Giter Club home page Giter Club logo

dsc-0-09-19-1-sample-z-test-readme-online-ds-sp-000's Introduction

One-Sample z-Test

Introduction

A one-sample z test is the most basic type of hypothesis test and is performed where the population means and standard deviation are known. This makes the analysis very simple. The main takeaway from this lesson and accompanied lab is to have an idea around the process of hypothesis testing and understanding test statistics and p-values.

Objectives:

You will be able to:

  • Understand and explain use cases for a 1-sample z-test
  • Set up null and alternative hypotheses
  • Calculate z statistic using z-tables and cdf functions
  • Calculate and interpret p-value for significance of results

1-sample z-test

The 1-sample z-test is best suited for situations where we we want to investigate whether a given "sample" comes from a particular "population".

For example, suppose you are doing an investigation on the data collected from successive cohorts of students taking the data science classes. You may want to ask yourself whether a particular sample of students is similar to or different from student population in general in terms of any of its attributes (age, performance, marital/social status etc.)

In situations like one above, a 1-sample Z test is used only for testing of the sample mean. Following this notion, our hypothesis would test whether the average of our sample students suggests that this sample comes from a population with a know mean or whether it comes from a different population. Examples of when we would likely know the population standard deviation are for things like IQ scores, SAT or ACT scores (those standardized college entrance exams) and heights and weights.

So let's set up a problem scenario (known as a research question or analytical question) and apply a 1-sample z-test, while explaining all the steps required to call our results "statistically significant".

The Analytical Question

A researcher wants to study the effects of mentoring on intelligence scores. He wants to know as a baseline what the average intelligence of his students were relative to the general population. He used a standardized IQ test which has a mean of 100 and standard deviation of 16. The 50 students in his study scored an average of 102 on the IQ test. At He wants to investigate the fact whether the increase is IQ for the sample students is due to mentoring.
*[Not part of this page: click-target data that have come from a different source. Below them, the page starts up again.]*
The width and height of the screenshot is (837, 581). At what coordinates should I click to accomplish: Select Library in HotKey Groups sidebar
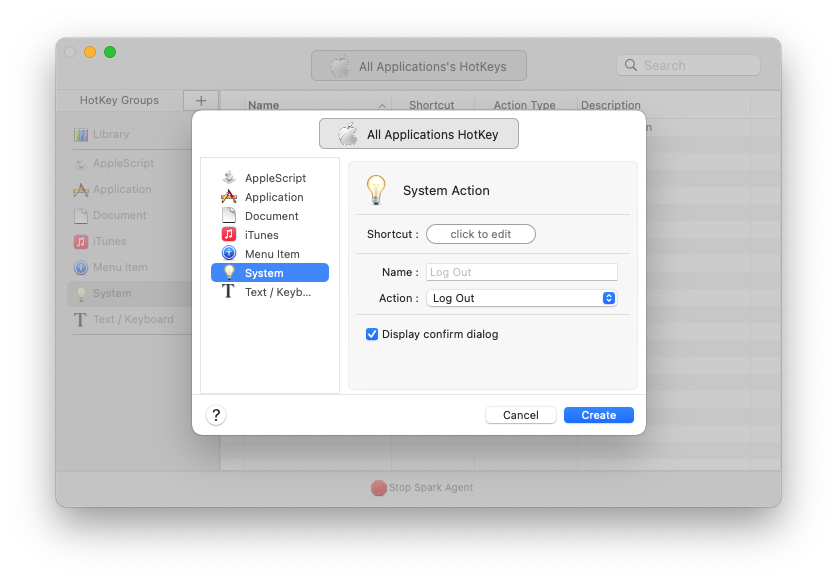(110, 134)
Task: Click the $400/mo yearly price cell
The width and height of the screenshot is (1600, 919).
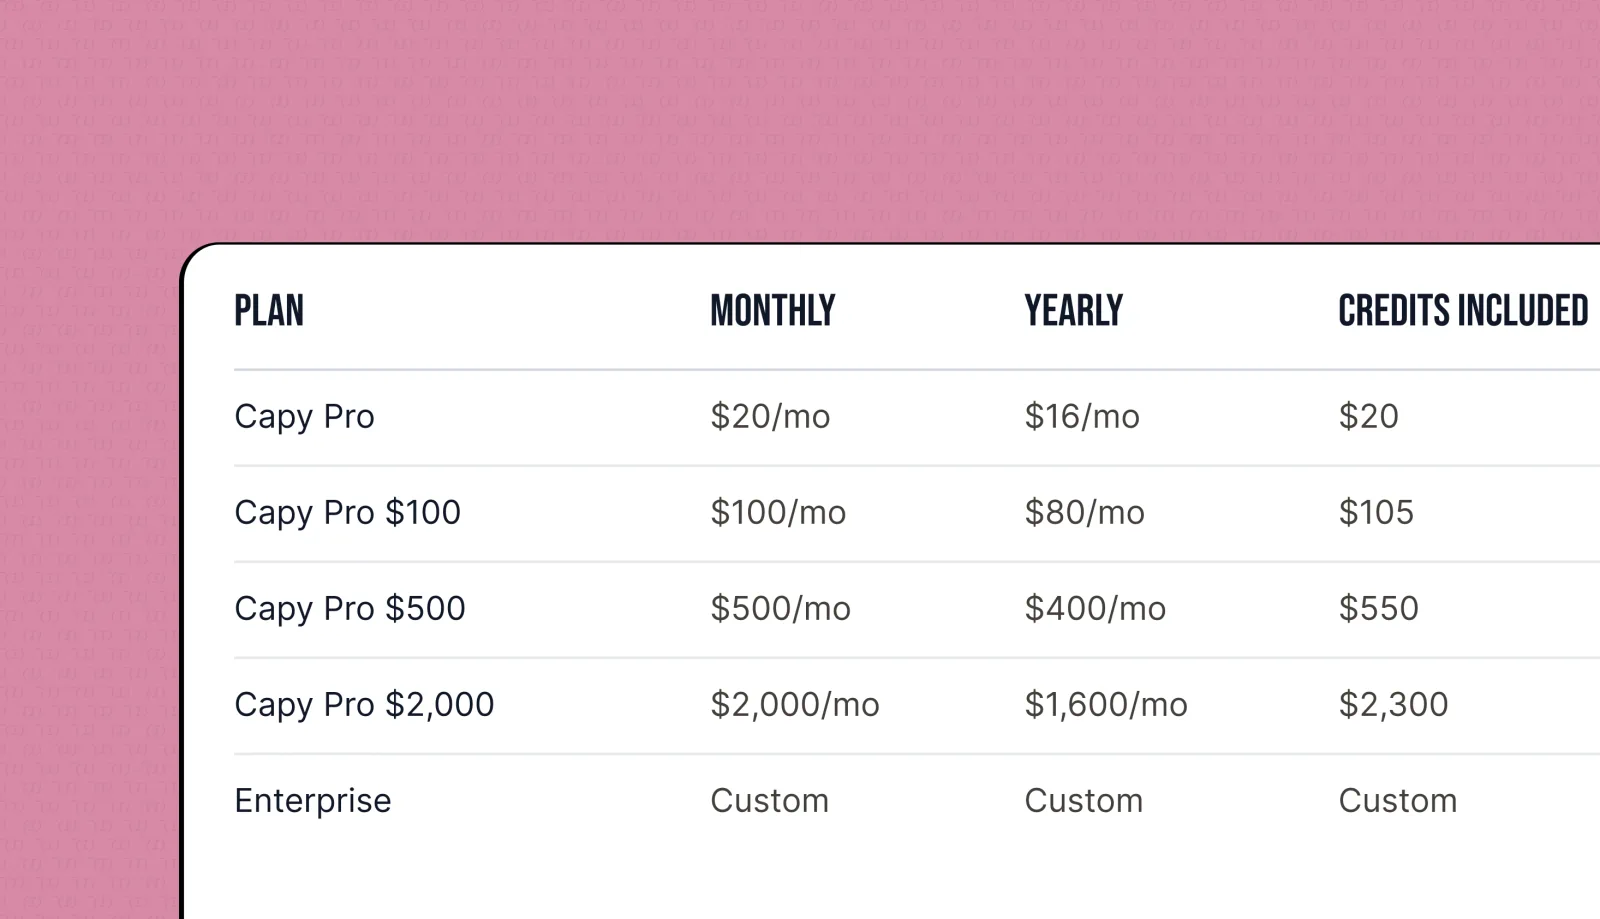Action: click(x=1095, y=609)
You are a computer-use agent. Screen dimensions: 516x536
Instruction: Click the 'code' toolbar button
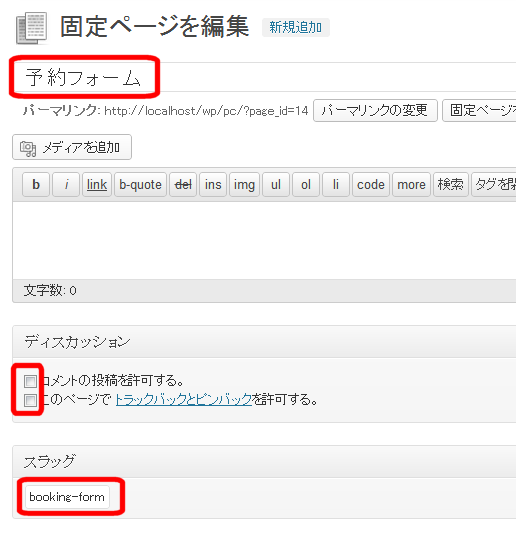[371, 185]
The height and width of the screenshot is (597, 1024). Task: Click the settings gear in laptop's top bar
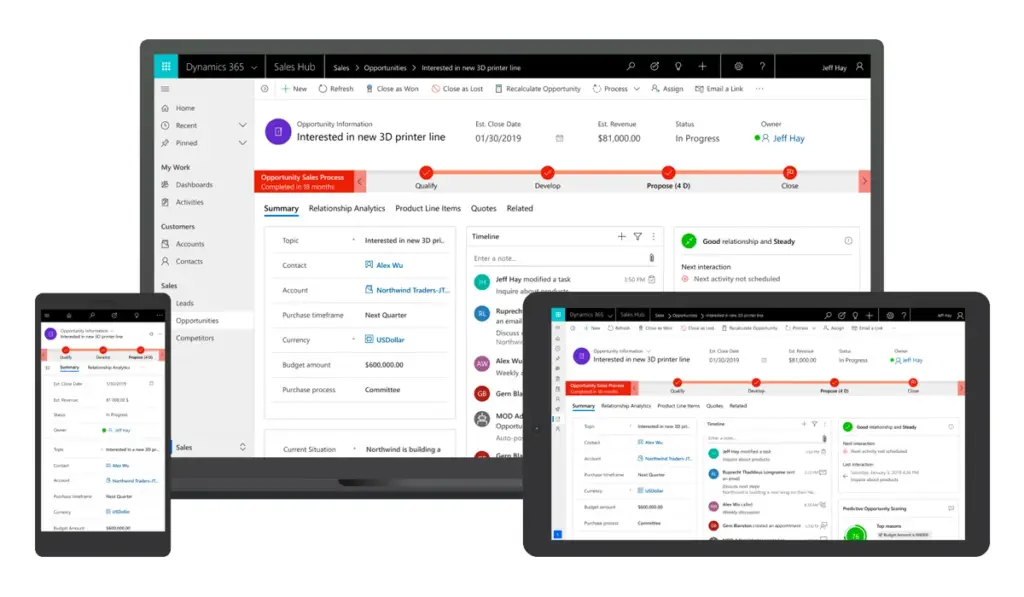tap(738, 67)
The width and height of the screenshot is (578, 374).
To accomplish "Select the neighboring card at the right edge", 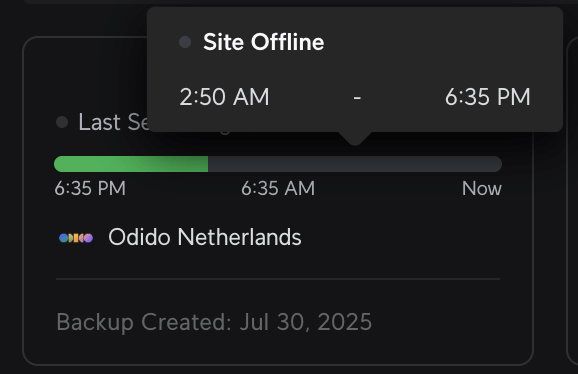I will [572, 201].
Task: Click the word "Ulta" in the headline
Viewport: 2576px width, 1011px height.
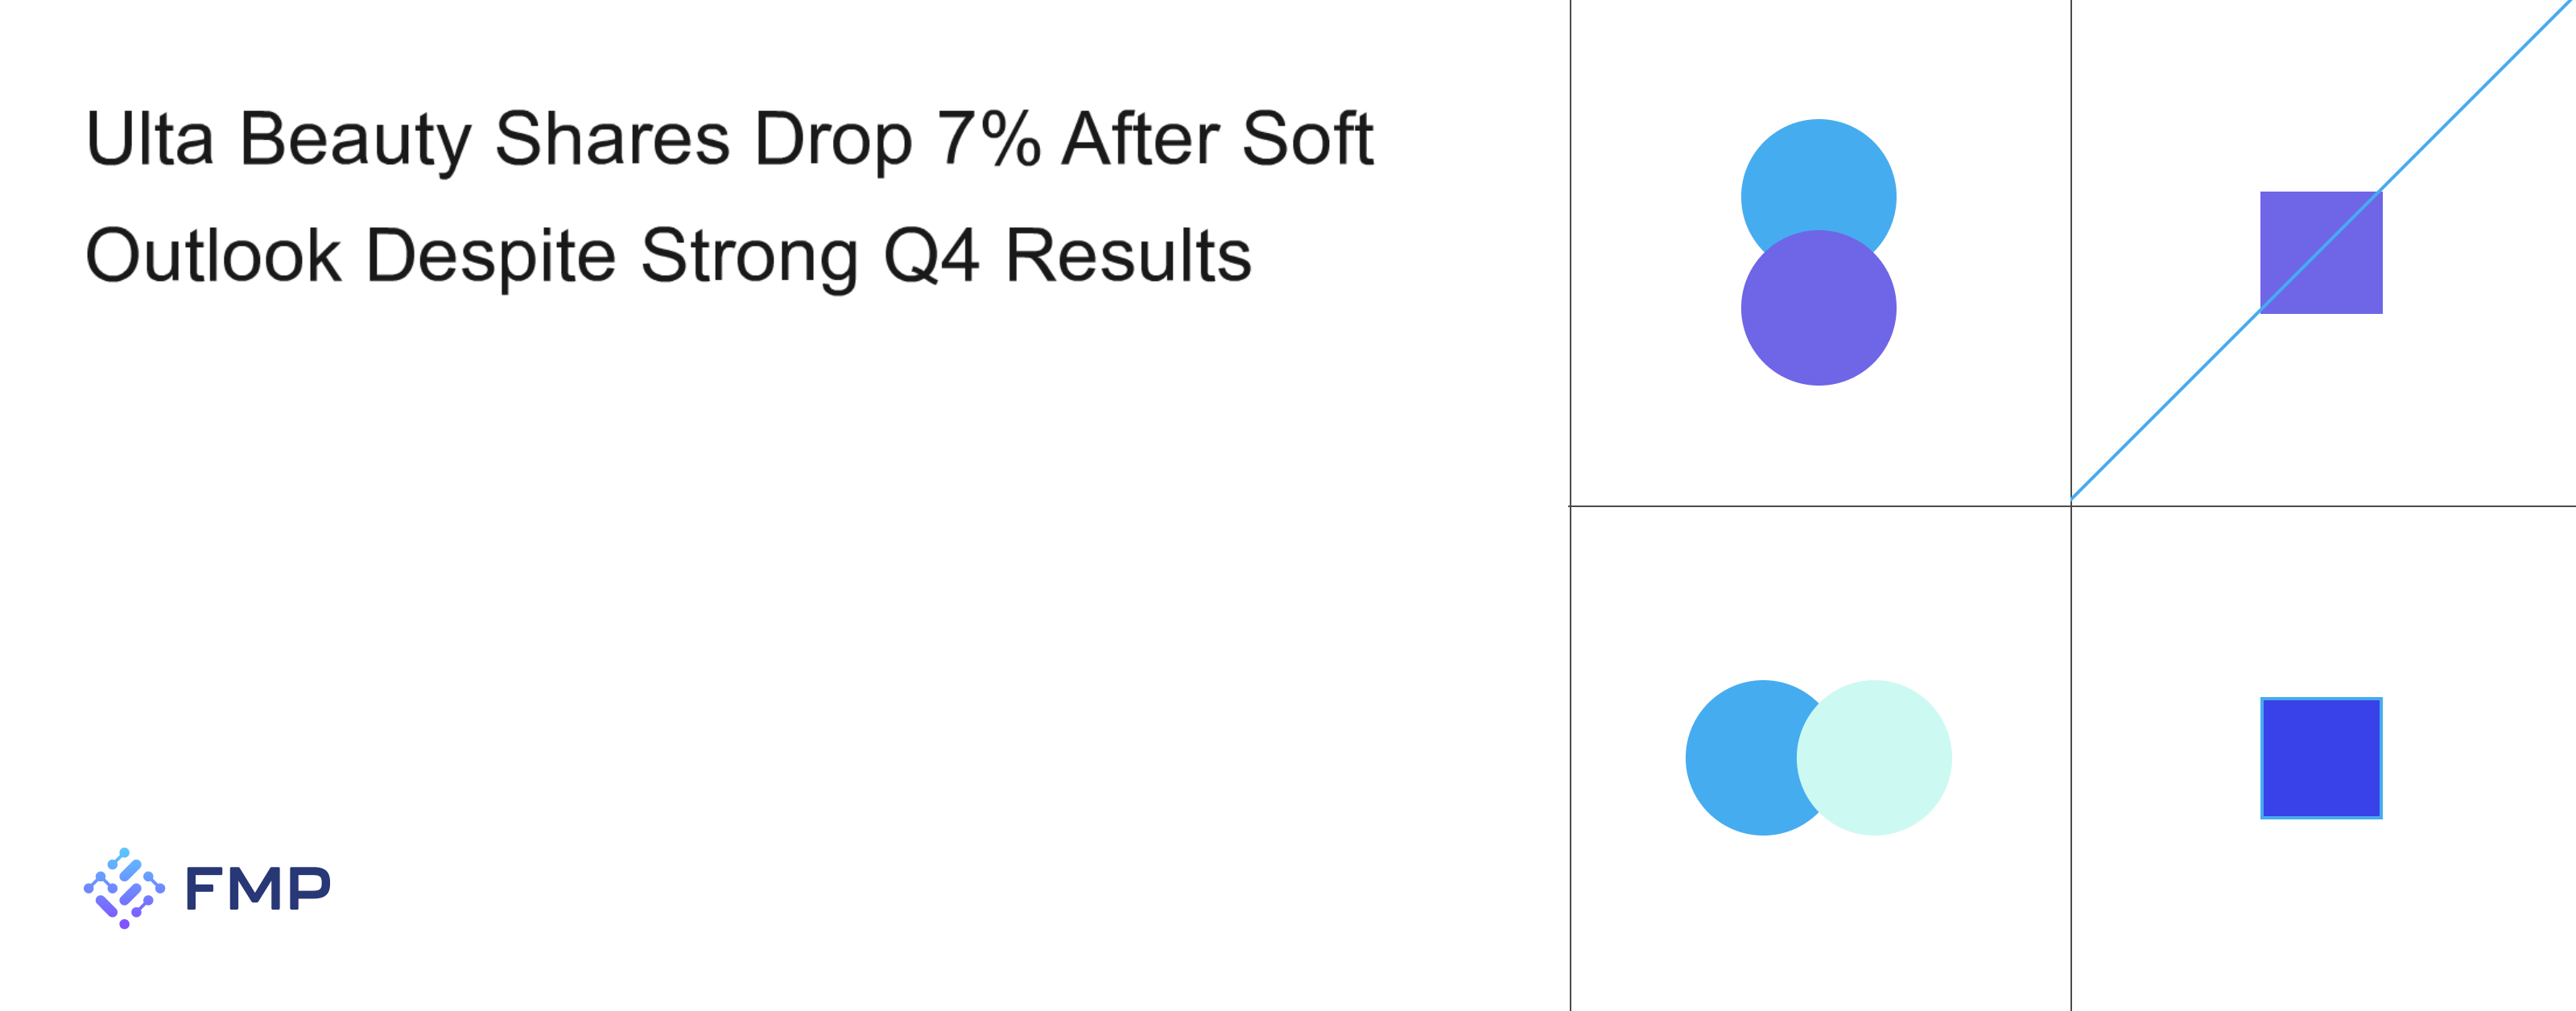Action: click(x=150, y=139)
Step 1: State Your Hypotheses

The Alternative Hypothesis (Ha)

Our alternative hypothesis would always reflect the the idea/theory that needs to be tested. For our problem, this would mean that we want to test if the mentoring has resulted as a significant increase in student IQ. So, we would write it down as:

Sample mean is significantly greater than the population mean

Again, significance is the key here. IF we denote sample mean as (M), and population mean as mu (μ), we can write our alternative hypothesis as:

Ha : μ < M

We test our alternative hypothesis where mu is less than m. We could, in other situations, check for both possibilities of being less than as well as greater than by checking μ ≠ M.

Maybe the mentoring results as a lower IQ .. who knows !

Let's just check for the siginificant increase for now to keep the process simple.

The Null Hypothesis (Ho)

For 1-sample z-test, we define our null hypothesis as that there is no significant difference between specified sample and population, any observed difference may be present due to sampling or experimental error. Considering this, for our problem, we can define a null hypothesis(Ho) as:

There is no significant difference between sample mean and population mean

Remember the emphasis here is on significant difference, rather than just difference which we could simply calculate by subtracting mean values.

IF we denote sample mean as (M), and population mean as mu (μ), mathematically, this null hypothesis can be written as:

Ho : μ >= M

Step 2: Specify a Significance Level (alpha)

So now that we have our hypotheses is in place, what we want to do is REJECT our null hypothesis, instead of trying to prove our alternative hypothesis. Thats the way significance testing works. It takes a lot more to actually prove your intuition as a "scientific theory". By rejecting the null hypothesis, you can confidently say that your results are significant. And for this, you need to set a significance level (called alpha)

The significance level is the probability of rejecting Ho when it is true, so it is the probability of accepting H1 when Ho is true and by the above, the significance level is the probablity that you ''think'' that you found evidence while in ''reality'' it is false evidence.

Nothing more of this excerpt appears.